Lobbying for Brazil and Taiwan – lobby groups to the Companies and the States General
How did free agents cooperate with the VOC and the WIC, through lobbying for private interests within the Companies as well as at the highest political levels?
This research project involves the loss of two colonies: Formosa (Taiwan) for the VOC and Brazil for the WIC. It particularly focuses on the role played in this process by individuals that were part of self-organized networks (partly) outside the Dutch chartered trading companies. How did they lobby for their own interest?

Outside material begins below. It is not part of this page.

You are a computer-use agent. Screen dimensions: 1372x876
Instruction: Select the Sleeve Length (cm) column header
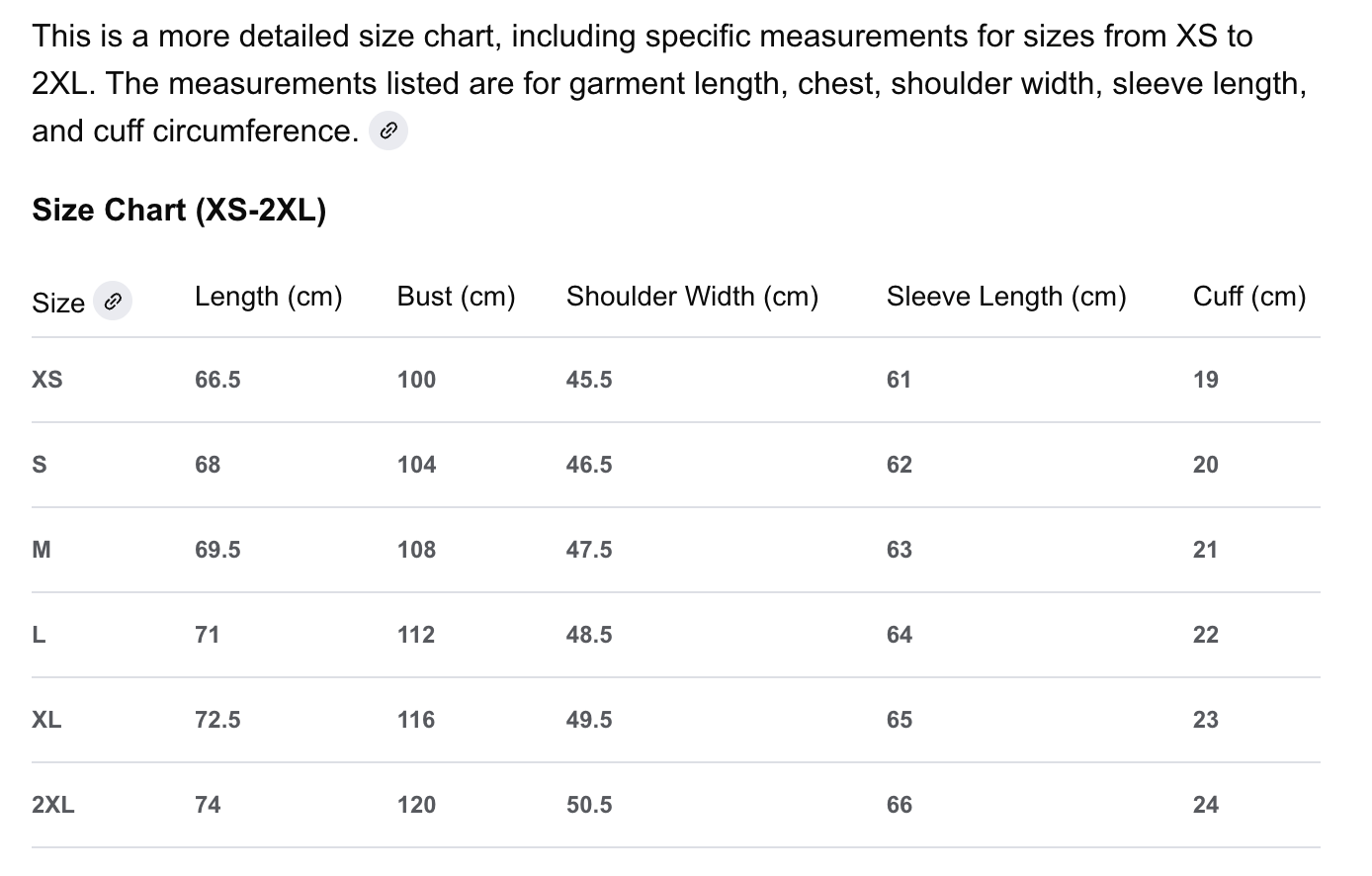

The VOC and WIC were often confronted with difficult decisions concerning the maintenance of specific territories which were strategically important. Two such examples were Taiwan (1624-1662) and Brazil (1624-1654). Even though the Companies and the States General decided to keep a Dutch presence in these territories, the Chinese and the Portuguese drove the Dutch out. In both cases, the archives of the Companies and the States General show a process of decisionmaking that was neither monolithic, nor straightforward concerning the maintenance or abandonment of the territories. In both cases, interest groups formed defending or contesting the maintenance of Dutch assets in Taiwan and Brazil. These interest groups soon became powerful lobby clusters represented by shareholders and contractors to the companies with private interests in these areas. These lobby clusters were populated by free agents (entrepreneurs operating outside the interests of the Companies) of different backgrounds, religions, and nationalities.
A two-fold approach will be employed, looking at both the formation of lobby clusters, and charting the process and possible costs of lobbying within the Dutch Republic, starting with the interest groups at the Companies’ Chambers and at the level of the States General. This approach will ultimately bring to light the dangerous liaisons between private agents with specific interests in certain areas, the men responsible for defending and safeguarding the monopolies and the processes by which political power was used by both parties to negotiate the ‘spaces’ and boundaries of encounter between the informal empire ruled by free agents and the formal empire ruled by the monopolies. The outcome of this negotiated ‘space’ will bring forward the mechanisms of cooperation that free agents and monopoly holders used to safeguard their interests.